GENMUSLIM.id - Pergumulan mengenai bahasa politik yang dipakai pada masa kesultanan Islam di Nusantara pada awalnya memakai konsep ‘insan kamil’ atau ‘manusia sempurna,’ yang diambil dari khazanah tasawuf falsafi.
Konsep ‘manusia sempurna’ yang diadopi oleh kesultanan Islam di Nusantara-Melayu ini diilhami salah seorang tokoh sufi besar dalam sejarah Islam, yakni Ibnu Arabi dari Andalusia Spanyol dan Al Jili.
Menurut Azyumardi Azra di dalam bukunya yang berjudul Jaringan Ulama Timur Tengah dan Kepulauan Nusantara Abad 17 dan 18; Melacak Akar-akar Pembaruan Pemikiran Islam di Indonesia, jika tasawuf falsafi juga dijadikan pondasi bagi pembangunan istana kerajaan.
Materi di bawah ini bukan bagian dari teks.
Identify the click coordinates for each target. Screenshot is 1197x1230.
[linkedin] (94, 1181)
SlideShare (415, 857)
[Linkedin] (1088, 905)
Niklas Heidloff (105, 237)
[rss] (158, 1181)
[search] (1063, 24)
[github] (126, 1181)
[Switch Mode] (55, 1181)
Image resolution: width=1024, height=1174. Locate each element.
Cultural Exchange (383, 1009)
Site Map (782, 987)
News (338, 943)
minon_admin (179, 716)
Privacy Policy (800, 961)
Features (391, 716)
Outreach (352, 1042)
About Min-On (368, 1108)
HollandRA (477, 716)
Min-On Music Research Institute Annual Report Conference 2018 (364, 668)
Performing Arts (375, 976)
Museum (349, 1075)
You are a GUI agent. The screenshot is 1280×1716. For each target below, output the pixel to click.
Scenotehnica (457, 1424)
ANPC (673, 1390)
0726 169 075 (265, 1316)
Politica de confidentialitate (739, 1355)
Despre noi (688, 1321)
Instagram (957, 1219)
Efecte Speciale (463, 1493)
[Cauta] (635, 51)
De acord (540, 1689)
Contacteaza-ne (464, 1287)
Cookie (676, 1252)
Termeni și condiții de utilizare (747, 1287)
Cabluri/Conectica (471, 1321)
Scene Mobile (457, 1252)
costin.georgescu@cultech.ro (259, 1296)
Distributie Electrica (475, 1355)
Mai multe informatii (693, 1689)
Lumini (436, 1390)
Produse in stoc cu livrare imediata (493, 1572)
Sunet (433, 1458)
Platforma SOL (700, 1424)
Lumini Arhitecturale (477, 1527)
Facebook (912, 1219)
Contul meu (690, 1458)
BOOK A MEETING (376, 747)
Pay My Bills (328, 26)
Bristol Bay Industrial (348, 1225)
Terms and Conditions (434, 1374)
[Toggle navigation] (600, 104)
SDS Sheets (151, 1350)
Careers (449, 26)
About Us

Sebuah taman di dalam istana raja yang dibangun pada masa kekuasaan Iskandar Tsani, yang disebut sebagai Taman Gairah, didesain dengan susunan tertentu sebagai pusat energi spiritual.
Baca Juga: Khazanah Intelektual Islam, Biografi Sekilas Filsuf Muslim Al Kindi dan Pendapatnya Tentang Falsafah
Bustan Salatin yang ditulis oleh Nuruddin Raniri memotret bagaimana satu situs tepat di bagian tengah taman, gunungan, yang berfungsi sebagai tempat suci di mana para raja Aceh bermeditasi dengan dzikir dan shalawat untuk memperoleh prestasi spiritual tertinggi sebagai ‘raja sufi.’
Gagasan tasawuf falfasi ini juga dijadikan sebagai dasar bagi sistem politik kesultanan Islam di Sumatra dan Melayu, Buton, dan di Sulawesi.
Meski demikian, orientasi politik yang diilhami gagasan ‘manusia sempurna’ khas tasawuf falsafi ini mendapat tandingan dari apa yang disebut oleh Azyumardi Azra sebagai ‘neo sufisme.’
Neo sufisme ini bisa didefinisikan sebagai tasawuf akhlaqi atau tasawuf amali, yang coraknya mudah dipahami oleh semua kalangan dan praktis untuk diamalkan.
Selain itu, ‘neo sufisme’ ini sebuah ‘genre’ dalam sufisme yang menekankan lebih ketat dalam hal menjalankan syariat Islam.
Namun harus dipahami juga, jika tasawuf falsafi bukan berarti abai dengan syariat Islam, tetapi juga berpegang pada syariat Islam, hanya saja tak seketat seperti ‘neo sufisme.’
Gagasan Islam ala neo sufisme yang lebih ketat dalam menjalankan syariat Islam ini mulai bergema pada abad ke-17 M memiliki pengaruh yang sangat kuat.
Gagasan sufi Wahdatul Wujud Hamzah Fansuri (wafat 1607) dan Syamsuddin al Sumatrani (wafat 1630) mulai disaingi.